● **Work order**
Please copy the lines of the records below verbatim, from the line with "The height and width of the screenshot is (751, 1302)." through the line with "coordinates (256, 342).", including both of those lines.

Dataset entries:
=======

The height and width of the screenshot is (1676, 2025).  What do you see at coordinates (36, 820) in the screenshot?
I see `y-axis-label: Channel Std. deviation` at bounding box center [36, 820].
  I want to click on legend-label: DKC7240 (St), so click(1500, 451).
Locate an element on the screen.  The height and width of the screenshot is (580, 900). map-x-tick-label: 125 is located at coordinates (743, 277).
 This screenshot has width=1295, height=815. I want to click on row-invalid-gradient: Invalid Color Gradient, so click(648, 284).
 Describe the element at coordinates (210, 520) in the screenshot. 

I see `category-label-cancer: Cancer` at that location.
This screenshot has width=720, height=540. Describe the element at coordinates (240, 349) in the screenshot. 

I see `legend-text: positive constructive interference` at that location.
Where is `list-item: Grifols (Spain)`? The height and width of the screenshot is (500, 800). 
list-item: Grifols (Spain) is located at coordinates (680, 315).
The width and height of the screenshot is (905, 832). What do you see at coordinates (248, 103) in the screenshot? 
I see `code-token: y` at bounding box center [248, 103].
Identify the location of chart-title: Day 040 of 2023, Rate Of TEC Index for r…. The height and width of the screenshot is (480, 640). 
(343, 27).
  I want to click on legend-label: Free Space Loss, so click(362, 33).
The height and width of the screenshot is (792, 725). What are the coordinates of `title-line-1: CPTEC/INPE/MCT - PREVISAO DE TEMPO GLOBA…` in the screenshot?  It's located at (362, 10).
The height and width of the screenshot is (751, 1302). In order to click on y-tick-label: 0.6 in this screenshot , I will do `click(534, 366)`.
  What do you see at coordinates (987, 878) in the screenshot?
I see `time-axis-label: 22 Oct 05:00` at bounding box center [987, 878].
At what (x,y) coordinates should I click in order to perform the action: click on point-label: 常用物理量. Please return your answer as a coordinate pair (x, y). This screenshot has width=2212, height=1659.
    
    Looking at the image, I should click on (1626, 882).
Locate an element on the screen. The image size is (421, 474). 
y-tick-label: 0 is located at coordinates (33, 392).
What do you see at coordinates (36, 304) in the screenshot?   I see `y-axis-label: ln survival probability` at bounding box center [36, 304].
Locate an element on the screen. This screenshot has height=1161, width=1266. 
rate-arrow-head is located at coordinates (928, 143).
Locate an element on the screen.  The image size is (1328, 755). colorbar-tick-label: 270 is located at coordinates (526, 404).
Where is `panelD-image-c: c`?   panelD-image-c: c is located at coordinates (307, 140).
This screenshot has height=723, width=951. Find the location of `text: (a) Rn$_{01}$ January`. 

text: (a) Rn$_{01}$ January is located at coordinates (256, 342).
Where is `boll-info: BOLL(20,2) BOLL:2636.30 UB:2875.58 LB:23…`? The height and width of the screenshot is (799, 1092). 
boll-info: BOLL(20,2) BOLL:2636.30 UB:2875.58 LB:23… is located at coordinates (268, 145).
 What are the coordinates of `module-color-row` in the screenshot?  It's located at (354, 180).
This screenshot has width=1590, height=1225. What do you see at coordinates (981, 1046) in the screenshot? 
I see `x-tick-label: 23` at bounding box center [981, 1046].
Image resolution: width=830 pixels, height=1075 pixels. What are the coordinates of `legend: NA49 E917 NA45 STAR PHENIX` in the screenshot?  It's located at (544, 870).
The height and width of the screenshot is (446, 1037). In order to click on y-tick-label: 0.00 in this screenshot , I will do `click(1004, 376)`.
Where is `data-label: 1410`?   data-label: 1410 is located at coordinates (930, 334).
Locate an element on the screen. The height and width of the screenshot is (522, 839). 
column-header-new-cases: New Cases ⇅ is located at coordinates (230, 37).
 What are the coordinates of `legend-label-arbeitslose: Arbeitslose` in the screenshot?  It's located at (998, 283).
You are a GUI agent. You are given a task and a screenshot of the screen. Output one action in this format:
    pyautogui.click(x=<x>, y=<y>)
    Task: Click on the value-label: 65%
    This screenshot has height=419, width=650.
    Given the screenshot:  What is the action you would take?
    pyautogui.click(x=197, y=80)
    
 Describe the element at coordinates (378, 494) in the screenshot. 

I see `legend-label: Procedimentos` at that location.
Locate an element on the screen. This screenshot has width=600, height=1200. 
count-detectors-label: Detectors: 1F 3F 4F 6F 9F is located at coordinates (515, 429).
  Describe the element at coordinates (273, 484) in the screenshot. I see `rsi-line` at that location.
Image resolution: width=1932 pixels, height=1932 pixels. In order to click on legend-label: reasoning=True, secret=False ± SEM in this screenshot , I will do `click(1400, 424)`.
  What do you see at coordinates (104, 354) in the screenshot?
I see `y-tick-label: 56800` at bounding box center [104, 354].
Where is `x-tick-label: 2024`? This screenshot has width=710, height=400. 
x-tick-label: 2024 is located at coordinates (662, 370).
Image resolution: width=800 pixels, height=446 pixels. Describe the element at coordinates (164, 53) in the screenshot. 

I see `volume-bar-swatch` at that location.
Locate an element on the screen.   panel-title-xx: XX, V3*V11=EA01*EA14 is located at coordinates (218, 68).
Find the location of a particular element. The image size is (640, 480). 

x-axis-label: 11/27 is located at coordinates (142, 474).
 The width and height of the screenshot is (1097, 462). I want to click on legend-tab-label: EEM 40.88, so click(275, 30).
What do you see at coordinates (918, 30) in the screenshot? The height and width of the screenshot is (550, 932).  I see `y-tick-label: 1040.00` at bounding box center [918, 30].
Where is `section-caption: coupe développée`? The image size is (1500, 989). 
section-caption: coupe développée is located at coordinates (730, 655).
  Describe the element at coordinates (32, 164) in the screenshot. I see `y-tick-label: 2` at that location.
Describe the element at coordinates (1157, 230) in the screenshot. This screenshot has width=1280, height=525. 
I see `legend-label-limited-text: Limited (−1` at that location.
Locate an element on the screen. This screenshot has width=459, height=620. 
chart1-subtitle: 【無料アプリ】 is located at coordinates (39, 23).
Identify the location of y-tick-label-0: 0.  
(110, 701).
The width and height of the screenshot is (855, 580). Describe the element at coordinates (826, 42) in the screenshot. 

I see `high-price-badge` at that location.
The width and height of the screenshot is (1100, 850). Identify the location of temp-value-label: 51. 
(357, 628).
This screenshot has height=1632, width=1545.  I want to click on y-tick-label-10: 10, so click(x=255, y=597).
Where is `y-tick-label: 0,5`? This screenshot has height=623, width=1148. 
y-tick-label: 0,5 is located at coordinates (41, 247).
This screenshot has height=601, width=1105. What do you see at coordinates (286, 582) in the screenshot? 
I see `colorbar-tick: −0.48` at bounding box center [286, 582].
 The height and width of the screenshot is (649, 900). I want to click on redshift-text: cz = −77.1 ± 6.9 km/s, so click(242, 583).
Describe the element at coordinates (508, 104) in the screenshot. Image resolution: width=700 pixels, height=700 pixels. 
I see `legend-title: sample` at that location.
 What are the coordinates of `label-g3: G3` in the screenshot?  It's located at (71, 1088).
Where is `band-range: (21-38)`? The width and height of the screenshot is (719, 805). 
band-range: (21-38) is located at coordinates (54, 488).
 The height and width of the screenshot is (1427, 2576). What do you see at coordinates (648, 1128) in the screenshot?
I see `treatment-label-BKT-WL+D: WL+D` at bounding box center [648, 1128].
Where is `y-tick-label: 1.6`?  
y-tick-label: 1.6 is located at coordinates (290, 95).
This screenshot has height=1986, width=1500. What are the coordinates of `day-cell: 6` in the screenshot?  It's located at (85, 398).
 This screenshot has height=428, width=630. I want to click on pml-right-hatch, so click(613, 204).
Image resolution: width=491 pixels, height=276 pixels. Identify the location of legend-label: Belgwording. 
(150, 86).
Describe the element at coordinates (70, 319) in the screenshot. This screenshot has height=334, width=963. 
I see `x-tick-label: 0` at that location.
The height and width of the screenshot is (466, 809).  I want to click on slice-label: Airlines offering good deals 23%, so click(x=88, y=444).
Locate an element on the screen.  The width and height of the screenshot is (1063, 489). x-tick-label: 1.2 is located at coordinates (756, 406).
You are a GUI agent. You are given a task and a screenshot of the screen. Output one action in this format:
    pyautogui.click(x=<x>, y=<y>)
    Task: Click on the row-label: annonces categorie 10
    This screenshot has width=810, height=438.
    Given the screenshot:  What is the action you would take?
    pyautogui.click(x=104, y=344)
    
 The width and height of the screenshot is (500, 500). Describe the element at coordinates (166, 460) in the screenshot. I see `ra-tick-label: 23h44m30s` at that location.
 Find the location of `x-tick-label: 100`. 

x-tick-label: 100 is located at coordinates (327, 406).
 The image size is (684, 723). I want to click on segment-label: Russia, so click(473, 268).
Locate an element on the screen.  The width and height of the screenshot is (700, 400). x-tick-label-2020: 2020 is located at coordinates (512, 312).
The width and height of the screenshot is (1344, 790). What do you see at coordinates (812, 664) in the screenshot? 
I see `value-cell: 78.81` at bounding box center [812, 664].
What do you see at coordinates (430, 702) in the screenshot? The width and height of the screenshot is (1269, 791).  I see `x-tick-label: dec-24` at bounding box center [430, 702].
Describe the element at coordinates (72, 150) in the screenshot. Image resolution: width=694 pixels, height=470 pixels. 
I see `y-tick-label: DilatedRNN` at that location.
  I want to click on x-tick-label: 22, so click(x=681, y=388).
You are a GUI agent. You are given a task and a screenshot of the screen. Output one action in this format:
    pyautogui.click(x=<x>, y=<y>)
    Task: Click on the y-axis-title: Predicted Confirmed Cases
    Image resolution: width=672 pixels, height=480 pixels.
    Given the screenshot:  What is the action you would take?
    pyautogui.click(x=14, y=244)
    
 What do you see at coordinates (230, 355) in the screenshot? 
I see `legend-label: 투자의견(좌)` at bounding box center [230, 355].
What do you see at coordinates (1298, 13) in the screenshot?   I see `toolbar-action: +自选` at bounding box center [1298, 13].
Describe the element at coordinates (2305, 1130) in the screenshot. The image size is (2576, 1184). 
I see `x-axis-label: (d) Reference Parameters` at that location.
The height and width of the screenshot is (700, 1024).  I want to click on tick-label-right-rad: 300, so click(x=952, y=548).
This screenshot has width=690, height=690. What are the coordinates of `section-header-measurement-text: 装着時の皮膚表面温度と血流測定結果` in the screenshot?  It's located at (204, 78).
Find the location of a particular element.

=======

● **Answer to this exercise**
The height and width of the screenshot is (751, 1302). In order to click on y-tick-label: 0.6 in this screenshot , I will do `click(534, 366)`.
  What do you see at coordinates (987, 878) in the screenshot?
I see `time-axis-label: 22 Oct 05:00` at bounding box center [987, 878].
At what (x,y) coordinates should I click in order to perform the action: click on point-label: 常用物理量. Please return your answer as a coordinate pair (x, y). This screenshot has width=2212, height=1659.
    
    Looking at the image, I should click on (1626, 882).
Locate an element on the screen. The image size is (421, 474). 
y-tick-label: 0 is located at coordinates (33, 392).
What do you see at coordinates (36, 304) in the screenshot?   I see `y-axis-label: ln survival probability` at bounding box center [36, 304].
Locate an element on the screen. This screenshot has height=1161, width=1266. 
rate-arrow-head is located at coordinates (928, 143).
Locate an element on the screen.  The image size is (1328, 755). colorbar-tick-label: 270 is located at coordinates (526, 404).
Where is `panelD-image-c: c`?   panelD-image-c: c is located at coordinates (307, 140).
This screenshot has height=723, width=951. Find the location of `text: (a) Rn$_{01}$ January`. 

text: (a) Rn$_{01}$ January is located at coordinates (256, 342).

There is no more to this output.